Un hombre que siembra
Padre
Juan Vicente Piqueras
Renacimiento
116 páginas | 15 euros
La aldea no se acaba”, dice un verso de este libro. En otro se lee: “La aldea muere en mí”. La aldea, que ya tituló un poemario de Juan Vicente Piqueras hace justo una década (Hiperión, 2006), es ese lugar, en efecto, que no se acaba pero que muere. La aldea, situada entre el ser (de ahí) y el no ser (de ahí), es un espacio concreto del interior de la provincia de Valencia (Los Duques) que se va apagando poco a poco porque la historia lo va borrando sin piedad (como borra las manos que tejen el esparto, empuñan un arado o vendimian la uva) y, a la vez, un espacio inmaterial que invoca sus valores ancestrales, sus ritmos naturales, sus costumbres sencillas y sus gentes diestras, candorosas y tocadas por la gracia de lo real. Una vez que se entiende esto el segundo verso citado aporta un sentido complementario al literal (el que afirma que el poeta es uno de los últimos supervivientes de una estirpe): que la aldea tiene en él, el poeta, un lugar donde morir, un cementerio donde descansar, un granero donde defenderse del olvido y del mal tiempo, un recurso contra la nada.
Juan Vicente Piqueras regresa ahora a la aldea para contarnos la historia de su padre. Un padre con el que jugaba al escondite (“Nadie/ jamás nos encontró”) o a los vaqueros (“Yo era el sheriff secreto de mi pueblo./ Llevaba en la solapa una estrella de mar”), con el que removía piedras teniendo cuidado de los alacranes que pudiera haber debajo (una advertencia, intuye uno, válida para quien lea estos poemas, sólidos como meteoritos pero con peligros invisibles) o del que aprendía que las perdices aplacan su sed durante el verano bebiendo gotas de rocío. Un padre que conoció a su madre en un baile y con la que se repartió las tareas de la educación para la existencia: “Mi madre nos amaba con las manos,/ mi padre nos traducía al cielo”. Un padre que poco a poco va perdiendo la memoria y dejando de reconocer a los próximos, que entonces dejan de reconocerse a sí mismos, que confunde su rostro en el espejo con un extraño que se ha colado en casa y al que termina tolerando, o que se enfada con las mentiras que le cuenta a él en persona el presentador de un concurso televisivo. Un padre cuyo apagamiento le produce insomnios y angustias al hijo, pero también la necesidad de agavillar momentos felices, incluso los provocados por las sombras del final, antes de que desaparezcan del todo y también la de no perder esas mínimas ganas de jugar con las palabras (“Sé que la pena no vale la pena./ Sé que la dicha no puede ser dicha”) sin el cual un poeta se sentiría huérfano, además, del universo.

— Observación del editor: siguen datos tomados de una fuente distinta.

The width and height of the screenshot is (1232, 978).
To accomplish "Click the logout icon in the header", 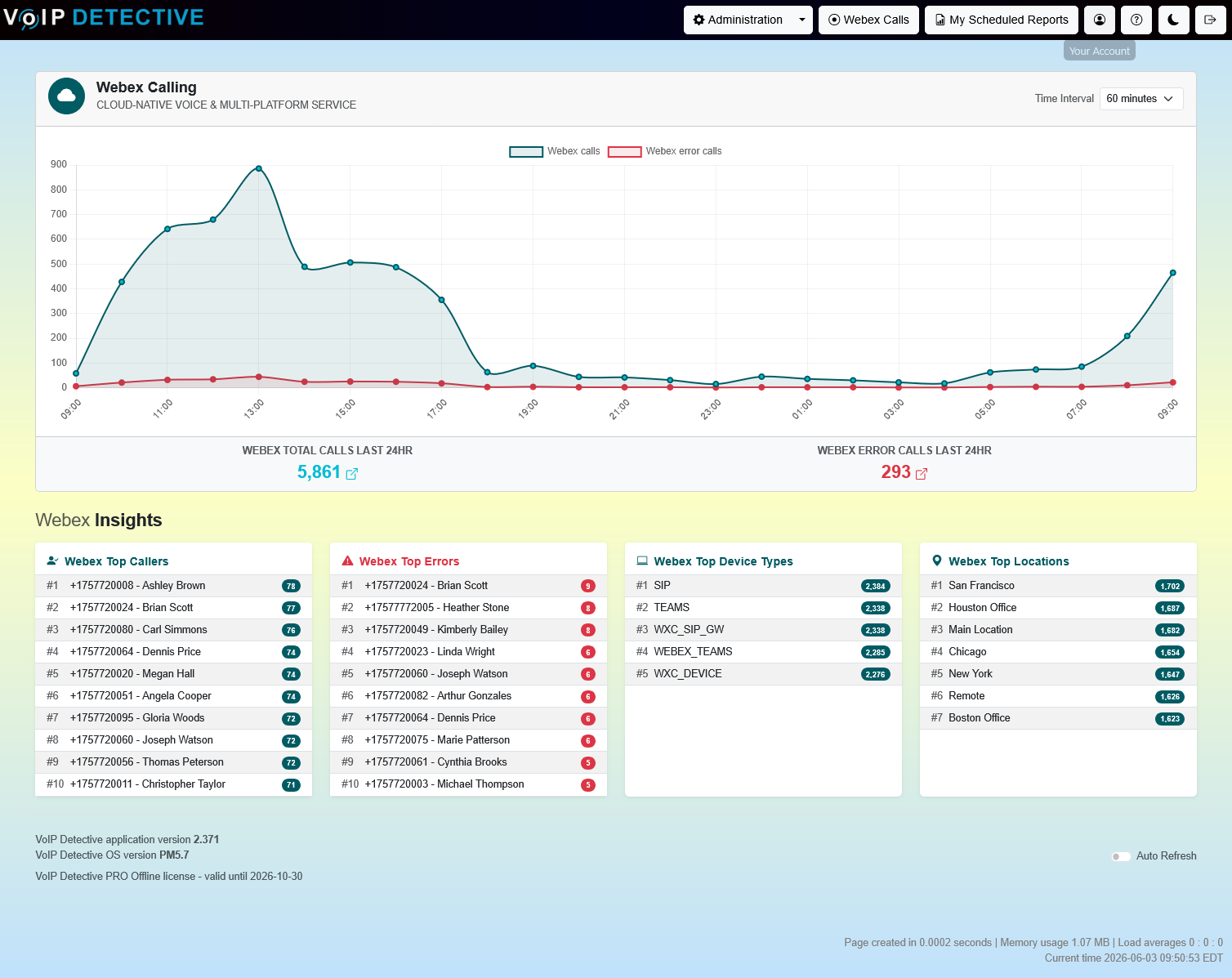I will click(x=1210, y=20).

Nostalgia de un mundo y de ese centro irradiante que era su padre en él. Un padre que inventa personas, que habla con los animales, que planta albaricoqueros y que no entiende qué clase de hombre puede ser aquel que no siembra. Su hijo, el poeta Juan Vicente Piqueras, siembra (poemas, recuerdos, historias, sentimientos, localismos, el humo del dolor, un tractor con nombre de poeta inglés, una hamaca tendida entre un olmo y un ciprés) para que nadie le acuse de no ser un hombre del que alguien como su padre podría estar orgulloso. El resultado es un libro habitable, sereno, hondo, emocionante. Un libro que usa un verbo inexistente pero imprescindible, el verbo “inolvidar”, para nombrar lo innombrable de cualquier pérdida esencial. El libro de una aldea que no se acaba y que, de tener que morir algún día como el padre del autor, podrá hacerlo en paz en el inmenso corazón de un gran poeta.